━━━ MATERIAL FOR THIS TASK
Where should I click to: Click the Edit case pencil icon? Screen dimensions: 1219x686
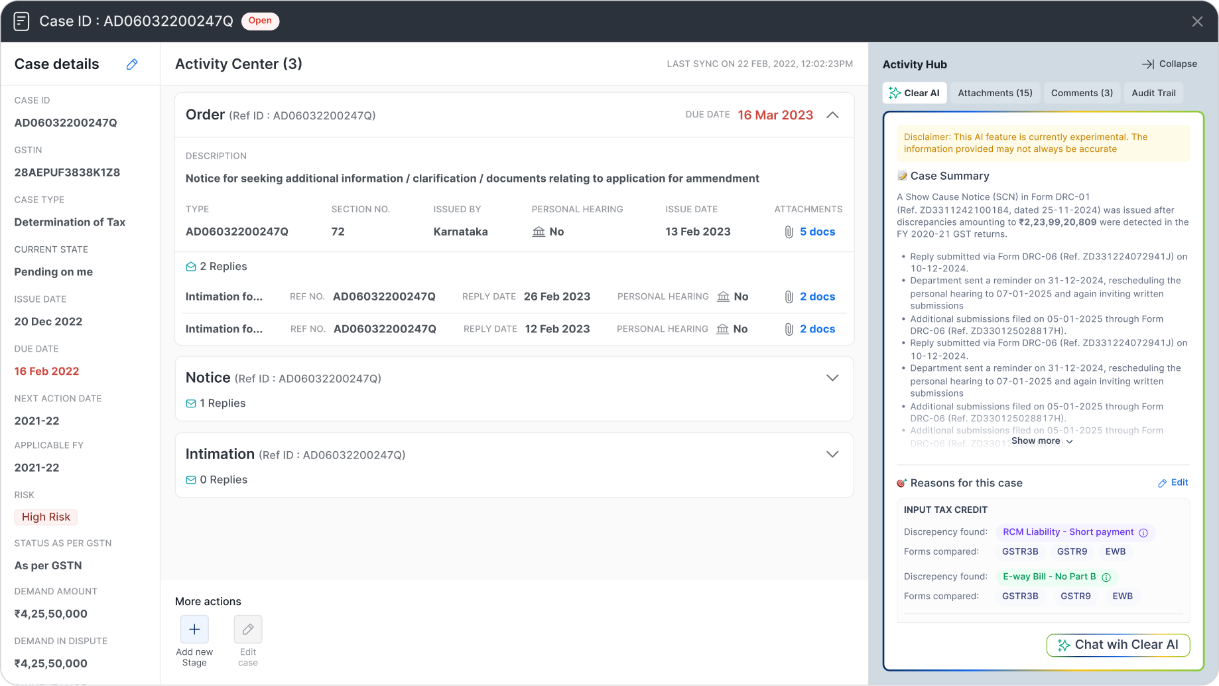pyautogui.click(x=247, y=629)

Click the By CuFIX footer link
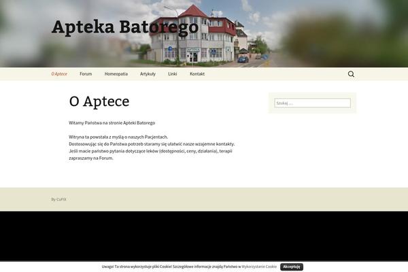coord(58,199)
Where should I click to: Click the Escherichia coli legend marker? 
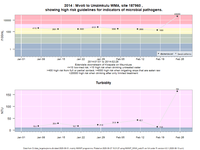click(159, 54)
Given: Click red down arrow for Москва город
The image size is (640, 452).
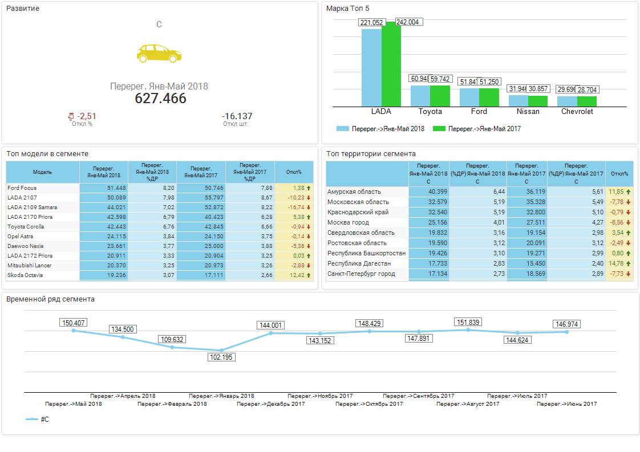Looking at the screenshot, I should 628,223.
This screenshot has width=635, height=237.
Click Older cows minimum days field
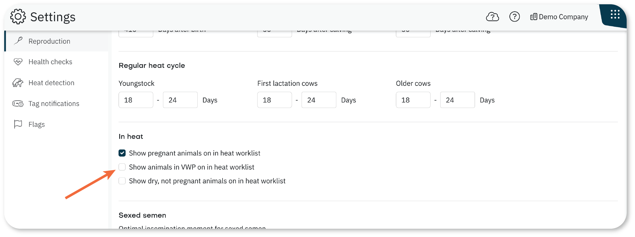tap(413, 100)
━━━━━━
*PROBLEM DESCRIPTION*
Reproduce the data word for word; no pictures.

*ANSWER AREA*
Where should I click to: Click the Edit case pencil icon? Screen dimensions: 1219x686
pyautogui.click(x=247, y=629)

Click the By CuFIX footer link
coord(58,199)
Where should I click to: Click the Escherichia coli legend marker? 
click(159, 54)
Given: Click red down arrow for Москва город
The image size is (640, 452).
Looking at the screenshot, I should 628,223.
This screenshot has width=635, height=237.
Click Older cows minimum days field
tap(413, 100)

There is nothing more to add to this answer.